PostgreSQL Tutorial: Tune Stats Collector

May 4, 2024

Summary: In this tutorial, you will learn how to tune stats collector in PostgreSQL.

Table of Contents

Although PostgreSQL 15 has improved the cumulative statistics system with shared memory, it is still very important to know how to tune stats collector in previous versions.

Previously the cumulative statistics data was sent to a statistics collector process via UDP packets, and could only be read by sessions after transferring it via the file system. There is no longer a separate statistics collector process in PostgreSQL 15 and newer versions.

Background

If you set appropriate logging level, you can see messages such as the ones below in the PostgreSQL 14 log:

2023-12-19 23:22:03.338 [14641] LOG: parameter "log_min_messages" changed to "debug3"
2023-12-19 23:22:03.341 [14644] DEBUG: checkpointer updated shared memory configuration values
2023-12-19 23:22:03.343 [14648] DEBUG: received inquiry for database 0
2023-12-19 23:22:03.343 [14648] DEBUG: writing stats file "pg_stat_tmp/global.stat"
2023-12-19 23:22:03.344 [14648] DEBUG: writing stats file "pg_stat_tmp/db_0.stat"
2023-12-19 23:23:03.406 [14648] DEBUG: received inquiry for database 0
2023-12-19 23:23:03.406 [14648] DEBUG: writing stats file "pg_stat_tmp/global.stat"
2023-12-19 23:23:03.406 [14648] DEBUG: writing stats file "pg_stat_tmp/db_0.stat"
2023-12-19 23:23:03.418 [16112] DEBUG: InitPostgres
2023-12-19 23:23:03.419 [16112] DEBUG: autovacuum: processing database "postgres"
2023-12-19 23:23:03.419 [14648] DEBUG: received inquiry for database 14486
2023-12-19 23:23:03.419 [14648] DEBUG: writing stats file "pg_stat_tmp/global.stat"
2023-12-19 23:23:03.419 [14648] DEBUG: writing stats file "pg_stat_tmp/db_14486.stat"
2023-12-19 23:23:03.419 [14648] DEBUG: writing stats file "pg_stat_tmp/db_0.stat"
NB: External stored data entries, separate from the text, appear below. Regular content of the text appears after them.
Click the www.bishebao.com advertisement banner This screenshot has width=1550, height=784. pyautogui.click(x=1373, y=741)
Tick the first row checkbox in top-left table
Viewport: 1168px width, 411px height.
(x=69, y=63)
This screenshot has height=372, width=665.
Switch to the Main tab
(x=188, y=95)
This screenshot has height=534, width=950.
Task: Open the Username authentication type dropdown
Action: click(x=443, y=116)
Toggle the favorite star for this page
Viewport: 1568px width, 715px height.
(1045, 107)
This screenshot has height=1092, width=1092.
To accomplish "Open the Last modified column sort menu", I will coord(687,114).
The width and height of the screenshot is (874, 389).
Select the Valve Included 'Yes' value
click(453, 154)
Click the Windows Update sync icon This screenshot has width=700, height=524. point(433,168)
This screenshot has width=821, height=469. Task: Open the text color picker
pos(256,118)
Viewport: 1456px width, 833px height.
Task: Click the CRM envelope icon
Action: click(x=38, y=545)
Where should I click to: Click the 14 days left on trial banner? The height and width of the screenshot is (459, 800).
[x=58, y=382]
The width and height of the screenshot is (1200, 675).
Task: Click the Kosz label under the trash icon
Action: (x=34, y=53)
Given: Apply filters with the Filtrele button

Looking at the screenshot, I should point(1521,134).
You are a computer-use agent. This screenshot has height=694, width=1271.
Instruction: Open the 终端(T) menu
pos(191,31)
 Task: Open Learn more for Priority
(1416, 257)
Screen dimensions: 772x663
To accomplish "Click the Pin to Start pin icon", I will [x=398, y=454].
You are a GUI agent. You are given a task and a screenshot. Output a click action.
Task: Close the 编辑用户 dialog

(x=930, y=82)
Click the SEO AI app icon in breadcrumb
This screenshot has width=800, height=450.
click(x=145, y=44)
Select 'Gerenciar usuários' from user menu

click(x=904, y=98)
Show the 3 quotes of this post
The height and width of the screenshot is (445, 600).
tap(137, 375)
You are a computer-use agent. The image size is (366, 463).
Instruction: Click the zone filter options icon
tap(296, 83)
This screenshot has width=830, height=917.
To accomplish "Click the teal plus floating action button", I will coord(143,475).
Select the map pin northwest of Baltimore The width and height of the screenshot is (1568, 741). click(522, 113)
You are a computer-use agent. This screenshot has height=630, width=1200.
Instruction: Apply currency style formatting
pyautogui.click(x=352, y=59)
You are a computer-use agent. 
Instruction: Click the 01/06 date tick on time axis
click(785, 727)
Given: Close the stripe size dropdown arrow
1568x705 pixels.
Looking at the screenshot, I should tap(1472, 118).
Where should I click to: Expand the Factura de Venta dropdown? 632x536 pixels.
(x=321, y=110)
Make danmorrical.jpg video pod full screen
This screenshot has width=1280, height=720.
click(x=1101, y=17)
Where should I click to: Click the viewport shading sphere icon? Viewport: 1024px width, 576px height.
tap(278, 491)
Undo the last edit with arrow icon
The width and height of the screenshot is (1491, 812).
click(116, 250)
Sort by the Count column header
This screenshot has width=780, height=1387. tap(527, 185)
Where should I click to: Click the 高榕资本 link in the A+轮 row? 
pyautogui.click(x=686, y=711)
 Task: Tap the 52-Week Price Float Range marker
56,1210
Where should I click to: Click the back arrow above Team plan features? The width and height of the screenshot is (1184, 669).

The above messages indicate that the stats collector process writes statistical data into temporary files, resulting in a significant amount of I/O because it needs to gather the information frequently. During high load, this may lead to the message “LOG: using stale statistics instead of current ones because stats collector is not responding”.

Option for PostgreSQL 14 and older

Simply, moving the directory in which the stats files are generated (stats_temp_directory parameter) to a location in RAMFS or TMPFS, which are RAM-based filesystems, can save the IO overhead while making the stats collector much more efficient and accurate, then the autovacuum workers can obtain more fresh statistics to work more efficiently.

On most systems, the default location of stats_temp_directory is within the data directory only.

PostgreSQL documentation also officially advises so to reduce the impact.

From the PostgreSQL documentation

For better performance, stats_temp_directory can be pointed at a RAM-based file system, decreasing physical I/O requirements. When the server shuts down cleanly, a permanent copy of the statistics data is stored in the pg_stat subdirectory so that statistics can be retained across server restarts.

How much space is required?

The current location where stats files are generated can be checked by inspecting the value of stats_temp_directory.

On Red Hat clones, the default location will be within the data directory.

postgres=# show stats_temp_directory ;
 stats_temp_directory 
----------------------
 pg_stat_tmp

and on Debian/Ubuntu, it will be in /var/run/postgresql, for example:

postgres=# show stats_temp_directory ;
          stats_temp_directory           
-----------------------------------------
 /var/run/postgresql/14-main.pg_stat_tmp

Once the location is identified, it is just a matter of checking the size of that directory using du -sh.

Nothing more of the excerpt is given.